手始めは蒲郡にある日帰り温泉「ラグーナの湯」。ラグーナテンボスという一大レジャーゾーンの中にある施設だ。

尖った個性を持たないライトなお湯は正直なところ印象薄かったのだが、三河湾に面する“海チカ温泉”のイメージそのままに、どーんと開けた眺望はなかなかのものであった。

ラグーナの湯へのアクセス

ラグーナテンボス内の温泉施設

まずラグーナテンボスについて。名前から察せられる通り、かのハウステンボスの姉妹施設である。蒲郡市臨海部の広大な土地に、テーマパーク・ショッピングモール・ホテル・ヨットハーバー・ビーチ・日帰り温泉施設などを展開している。

それぞれの施設は独立しており、「ラグーナテンボス」という一つの閉じた園内に囲われているわけではない。たとえばラグーナの湯へ入るのに、ラグーナテンボス入場券を買う必要があるとか、あるいはいったんテーマパークに入場しないとたどり着けない、ということはないのでご安心を。

他の施設を一切スルーしてラグーナの湯にだけアクセスすることは可能。そうじゃなかったら行ってない。

最寄り駅(1)…三河大塚から徒歩

さて、ラグーナの湯の一応の最寄り駅はJR東海道線・三河大塚。東京方面からだと新幹線で豊橋まで行き、在来線に乗り換えて3駅目だ。
三河大塚駅
三河大塚の駅周辺にラグーナテンボスにつながる観光拠点らしさはなく、いたって普通の町の駅。シャトルバスの運行もない。ここから自分の足で15分歩く。道順はシンプル。事前に地図であたりをつけておけば迷うこともないし、途中には看板も立っている。

ラグーナテンボス地区に入ると、なんかすごい空き地が目立つ。まだ開発途上の埋立地って感じ。昔のお台場とかの雰囲気だな。それでも中心部へ近づくにつれてリゾートっぽい景色になってきた。
ラグーナテンボス景観
ちょっと変わったところでは、泊まれる住宅展示場なんてのがあった(SHARESラグーナ蒲郡)。いろいろ考えるもんだね。
SHARESラグーナ蒲郡

最寄り駅(2)…蒲郡からシャトルバス

鉄道利用の場合、もう一つの最寄り駅が豊橋から5駅目の蒲郡だ。現地まで歩いて行ける距離ではないがシャトルバスが出ている。

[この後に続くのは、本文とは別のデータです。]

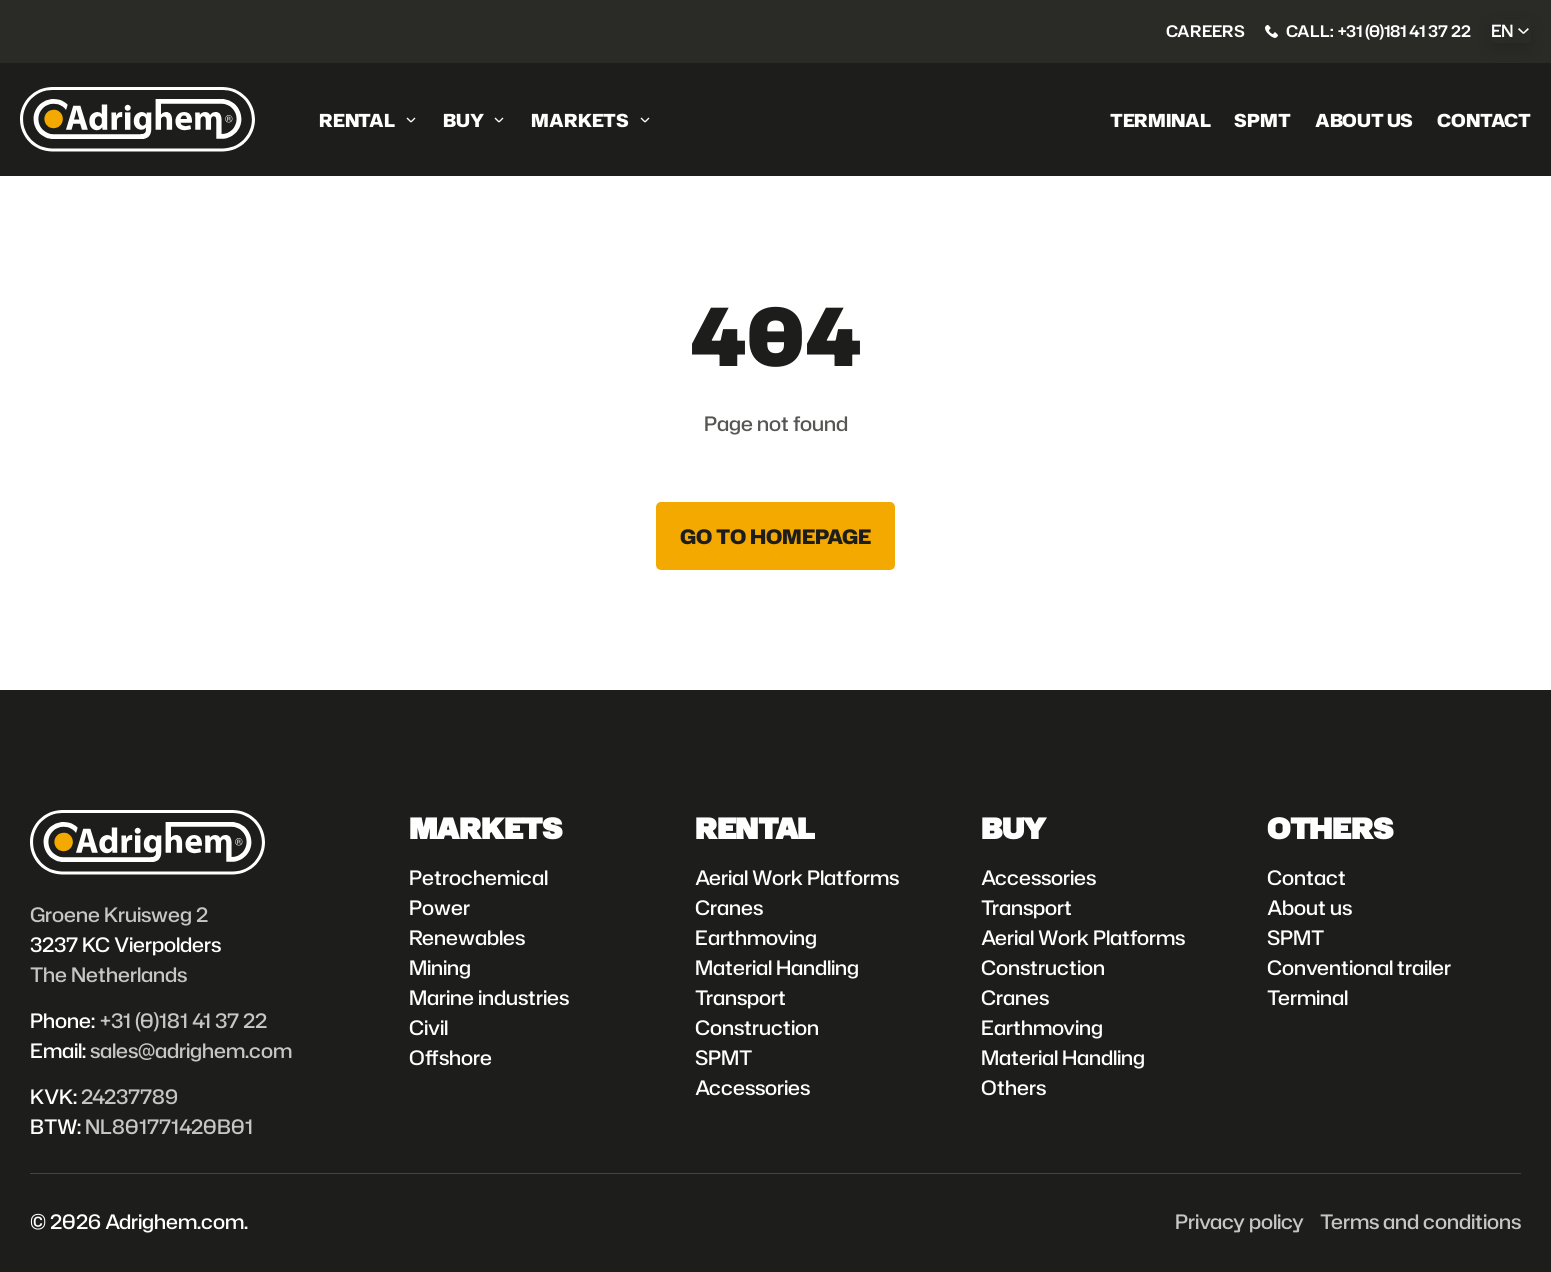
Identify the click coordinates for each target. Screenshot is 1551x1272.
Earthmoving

帰りはシャトルバスを利用させてもらい蒲郡駅まで出てみた。
蒲郡駅
しかし、もし15分歩くのが苦でないなら、三河大塚ルートをおすすめしたい。シャトルバスは各施設を順に回っていくこと、また蒲郡駅まで市街地の信号待ちに捕まる道路をずーっと行くことから、乗車時間が結構長いためだ。あれだったら三河大塚まで歩いた方が早い。

蒲郡ルートの利点をあげるとすれば、当駅には快速系が停車すること。三河大塚は各駅停車しか泊まらないから日中は30分に1本のペース。これが蒲郡になると快速系を加えて10分に1本程度となり、利便性はぐっと高まる。


ハーバービューで勝負するラグーナの湯

この日はたまたま美白泉

とにかくラグーナの湯に着いた。券売機で1030円の券を買って入場。受付で下足箱の鍵と引き換えに脱衣所のロッカー鍵を受け取る。

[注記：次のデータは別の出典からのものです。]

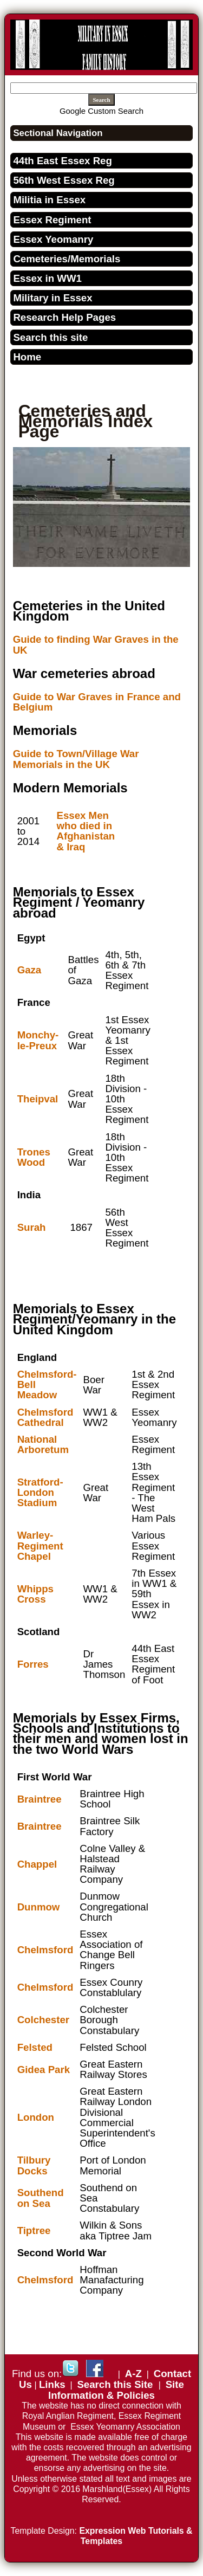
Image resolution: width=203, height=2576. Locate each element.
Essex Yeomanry (53, 239)
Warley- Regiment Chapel (40, 1545)
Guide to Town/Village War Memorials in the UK (76, 759)
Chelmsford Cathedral (45, 1417)
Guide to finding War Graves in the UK (96, 644)
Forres (33, 1664)
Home (27, 357)
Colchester (43, 2019)
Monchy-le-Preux (38, 1040)
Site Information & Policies (116, 2390)
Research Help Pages (64, 317)
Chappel (37, 1864)
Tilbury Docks (34, 2165)
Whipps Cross (35, 1594)
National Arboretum (43, 1444)
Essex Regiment (52, 219)
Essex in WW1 (47, 278)
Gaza (29, 970)
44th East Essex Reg (62, 160)
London (35, 2117)
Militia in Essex (49, 199)
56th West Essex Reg (63, 180)
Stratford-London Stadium (40, 1492)
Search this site (50, 337)
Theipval (37, 1099)
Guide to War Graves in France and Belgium (97, 702)
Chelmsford (45, 1949)
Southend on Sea (40, 2198)
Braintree (39, 1799)
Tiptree (34, 2230)
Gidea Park (43, 2069)
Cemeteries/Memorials (66, 258)
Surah (31, 1227)
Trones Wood (33, 1157)
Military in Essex (52, 298)
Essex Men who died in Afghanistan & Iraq (85, 831)
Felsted (35, 2047)
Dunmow (38, 1907)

ここは自家源泉を加水なしで提供している。脱衣所に温泉分析書が掲示してあり、「カルシウム・ナトリウム-塩化物泉、高張性、アルカリ性、温泉」とのこと。しかし浴室の扉には別の張り紙が…「○月○日まで三谷温泉・千歳の湯(美白泉)でのご提供となります」。なにい?!

いやまあ事前にラグーナの湯ホームページの告知を見て知ってましたけどね。設備の不調かメンテナンスの都合か、この日は近くの三河三谷温泉からの運び湯となっていた。しかも加水あり。ちょっとがっかり。

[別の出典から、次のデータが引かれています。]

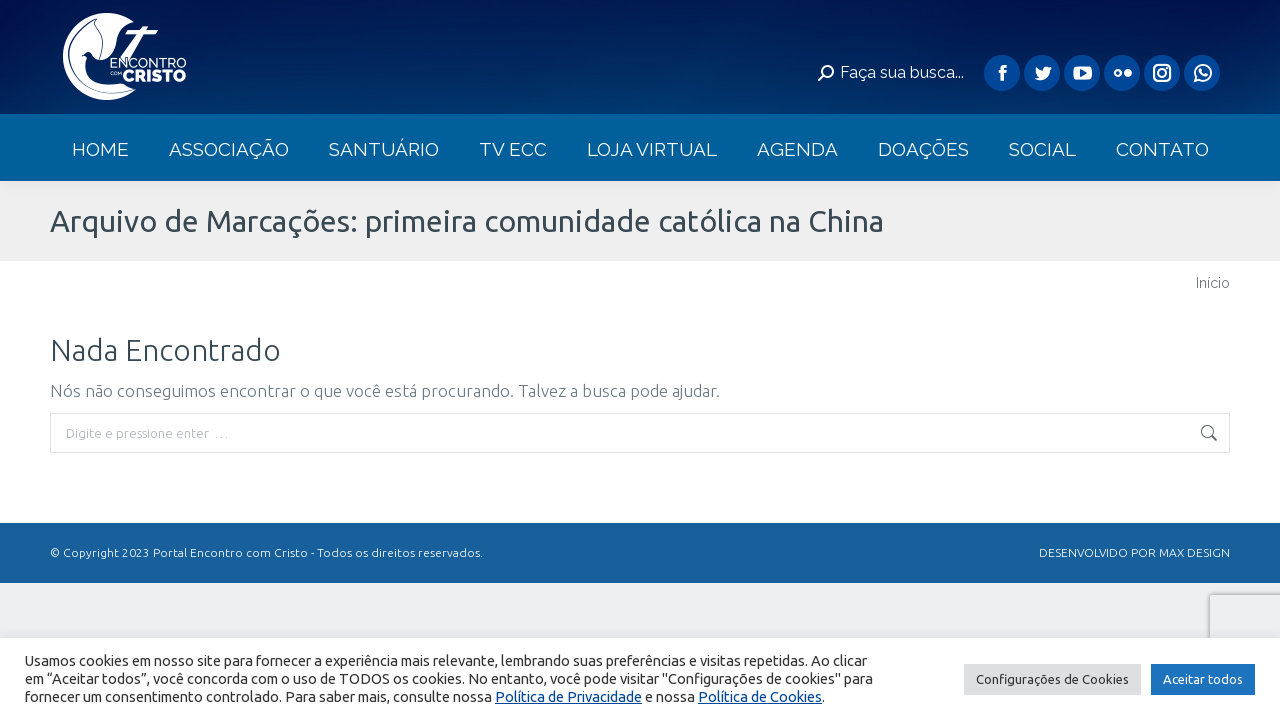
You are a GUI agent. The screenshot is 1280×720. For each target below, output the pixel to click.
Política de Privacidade (568, 696)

しかし千歳の湯の方にも本来の自家源泉と同じ泉質名が書いてあり、特徴はおおむね一緒のはずだ。以下の体験談がまったく参考外だとはいえまい。

ヨットハーバーの見える内湯

浴室に入って左手の洗い場は簡易な仕切りで区切られた6名分のブースになっている。右手に15名ほど入れそうな大きめの浴槽があって、内風呂はこれ一つのみ。お湯は完全なる無色透明。湯の花も見られない。

浸かってみると、ぬる湯好きの自分の主観ではやや熱めに感じたけど、客観的には適温だろう。お風呂らしいお風呂のお湯だ。微弱ながら塩素臭がするのはまあしょうがない。

特筆すべきは全面ガラス張りの向こうに見える景色。海と、ヨットハーバーと、観覧車と、遠くに小島の影。気持ちの良い眺めだ。

当館の裏手には軽く散策できる小路が整備されており、下の写真は帰りに散策路に立ち寄って撮ったもの。浴場ではこれをもっと高い位置から見たような景色が展開しているのだ。
ラグーナの湯そばの散策路
あまりにも見晴らしが良すぎて、ヨットや散策路からこちらを覗かれるんじゃないかと思ってしまうくらい…当時は外に人のいる気配はまったくなかったから安心だったが。

開放感あふれる露天風呂

露天風呂もある。こちらは3~4名規模と小さめながら、外気に触れて湯温が下がっているため、じっくり浸かるには好都合。塩素臭も飛散してしまうのか特には感じられなかった。こりゃいいや。

奥の方は2名が腰掛ける姿勢で半身浴できるつくりになっており、うち一つは縁に頭を乗せる凹みが付いていた。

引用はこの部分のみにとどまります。